- Supplied data
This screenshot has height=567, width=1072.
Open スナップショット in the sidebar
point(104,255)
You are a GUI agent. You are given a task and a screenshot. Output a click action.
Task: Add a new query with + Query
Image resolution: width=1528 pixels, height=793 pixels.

- Task objective
Give the data again, exactly.

- Task answer
This screenshot has height=567, width=1072.
Open スナップショット in the sidebar
point(104,255)
You are a GUI agent. You are given a task and a screenshot. Output a click action.
Task: Add a new query with + Query
Image resolution: width=1528 pixels, height=793 pixels.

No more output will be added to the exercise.